> COMPITI RICHIESTI
A: Secondo il brano sul ristorante Da Ivo, in che anno Ivo Natali aprì il locale?
B: Prosegui il brano sul ristorante Da Ivo a partire dalla sua ultima frase.

> BRANO SCELTO
La tenda rossa, la porta d’acqua, i tavoli vicini vicini perché lo spazio è poco, ma quello che potrebbe essere un limite in realtà è un vantaggio. Il ristorante Da Ivo riapre dopo tre mesi di lavori, durante i quali la struttura perimetrale del locale, danneggiata dall’acqua alta, è stata restaurata, così come il soffitto e le finestre (nell’intercapedine sono state trovate copie del Gazzettino degli anni Settanta, ancora leggibili); e dunque tutto è cambiato affinché nulla cambi.

Le tovaglie sono rimaste le stesse, confezionate da una ditta di Napoli, così come i piatti, le padelle in rame, il lampadario, i rivestimenti di legno, le fotografie alle pareti che sono una galleria in continuo divenire di attori, registi, stilisti, campioni sportivi; e al centro di questo piccolo mondo con le radici sui gradini del ponte dei Fuseri si erge Giovanni Fracassi, dal 2006 patron del locale dopo aver passato 24 anni a fianco del fondatore, Ivo Natali, che lo aprì nel 1976, di cui sono ancora vivi la lezione e il nome sul menu.
Mai pensato di cambiarlo?
«Mai. Ormai i clienti mi chiamano Ivo, che è diventato il mio secondo nome, mi fa piacere perché significa che mi identificano con il mio lavoro».
Cosa deve a Ivo?
«Da lui ho imparato tutto. Aveva una personalità eccezionale, un carattere molto forte, era un bravissimo cuoco. Arrivò a Venezia dalla Toscana, s’innamorò della città e vi rimase per tutta la vita».
Ne parla quasi con rimpianto.
«Ivo era una delle figure più rappresentative della ristorazione veneziana, come lo sono ancora oggi Arrigo Cipriani, Eligio Paties, Ernesto Ballarin di Vini da Arturo. Una generazione che ha dedicato la vita all’arte dell’accoglienza».
Non ce ne sono altri?

> VOCI ESTRATTE
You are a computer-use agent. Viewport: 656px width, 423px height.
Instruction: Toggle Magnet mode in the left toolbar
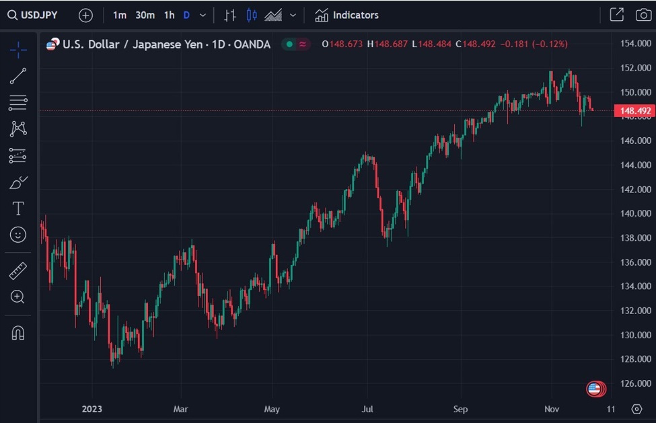pyautogui.click(x=18, y=332)
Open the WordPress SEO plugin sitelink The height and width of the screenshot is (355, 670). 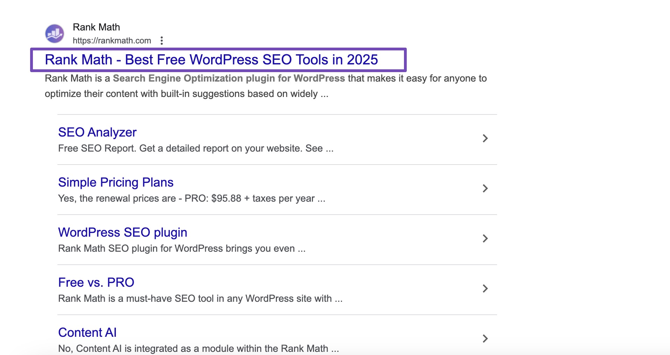123,232
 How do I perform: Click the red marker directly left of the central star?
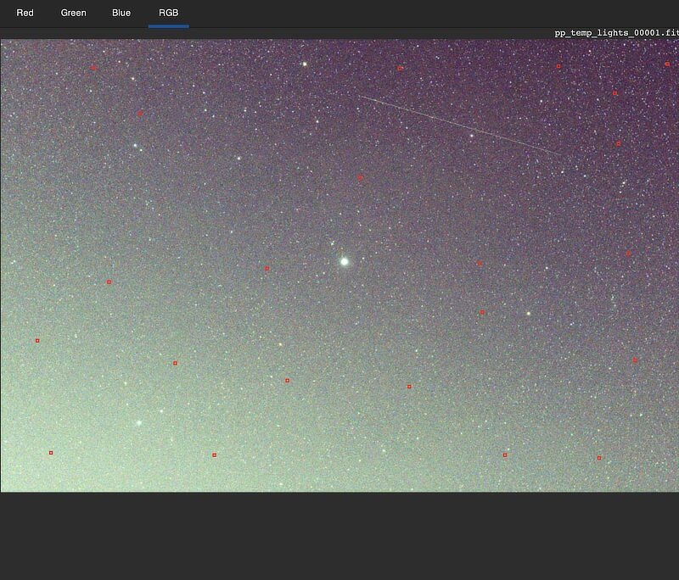coord(267,268)
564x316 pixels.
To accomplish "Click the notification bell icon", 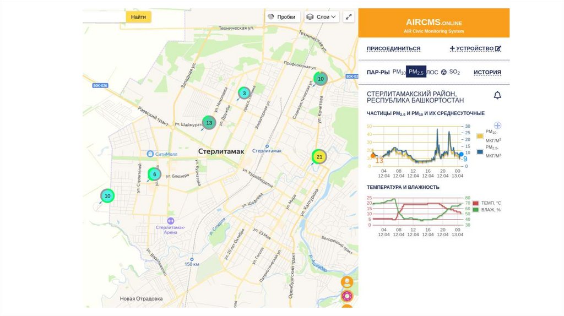I will pyautogui.click(x=497, y=96).
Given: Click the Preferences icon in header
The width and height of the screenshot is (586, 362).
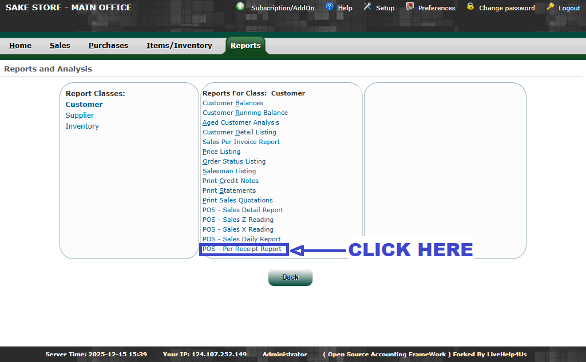Looking at the screenshot, I should [410, 7].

> RISPOSTE ATTESE
A: Nel 1976.

B:
«Oggi quel tempo è finito per molte ragioni, dal costo del personale alle complicazioni burocratiche, ai mille balzelli. Vent’anni fa mandare avanti un ristorante era sicuramente più semplice».

Il locale ha cambiato passo da quando è diventato il preferito di George Clooney. Com’è iniziato?
«Clooney era nostro da cliente da anni, capitava ogni tanto con le varie fidanzate. Poi, a sorpresa, nel settembre 2014 decise di organizzare qui il suo addio al celibato e da allora, quando è in laguna, non manca mai. Anche lo scorso settembre è venuto a cenare da noi insieme a Brad Pitt. Nel tempo si è instaurato un rapporto di fiducia che non è mai venuto meno».
Che cliente è?
«E’ una persona meravigliosa, di una simpatia e una cortesia uniche».
I suoi piatti preferiti?
«Tartufo bianco, fiori di zucca, penne all’arrabbiate, cose semplici».
Come avviene la prenotazione per i divi di Hollywood?
«E’ sempre all’ultimo momento. Mi telefonano dall’albergo, o chiama direttamente la guardia del corpo. Non dicono mai vero il nome di chi verrà, ma segnalano che a quell’ora arriverà un cliente importante».
E lei capisce di chi si tratta?
«Non sempre. Certo, durante la Mostra del Cinema è più facile intuirlo».

Il cliente più gentile?
«Forse Elton John, l’ho servito per 20 anni».
Tutti lasciano mance?
«Non so esattamente quanto ci sia nel piattino, ma un tempo c’è stato un cliente francese che lasciava somme, diciamo, da paura».
Quanto?
«Non lo posso dire».
Qualche stravaganza?
«Abbiamo avuto clienti che hanno prenotato l’intero ristorante e poi sono arrivati in due. Un’altra volta una coppia ha voluto in sala un pianoforte e una cantante».
Perché il mondo del cinema e dello spettacolo ama così tanto il suo locale?
«Perché qui tutti si sentono liberi, come in una zona franca dagli impegni ufficiali. Arrivano e partono in taxi. Questo non è un ristorante impegnativo, ci sono solo 16 tavoli per 36 posti, i clienti sono come a casa».
E’ questa la cifra del successo di Ivo?
«Sì, credo sia per il fatto che chiunque qui si trova a proprio agio».

Che tipo di cucina avete?
«Una cucina veneta tradizionale. Quando si mangia un piatto, l’importante è avere la sensazione di ricordare qualcosa, i sapori dell’infanzia o della giovinezza. La cucina dovrebbe sempre risvegliare una memoria storica».
Chi fa la spesa?
«Il nostro cuoco, Luciano Gambardella. E’ lui che va ogni giorno a Rialto a scegliere i prodotti.»
Lei cucina?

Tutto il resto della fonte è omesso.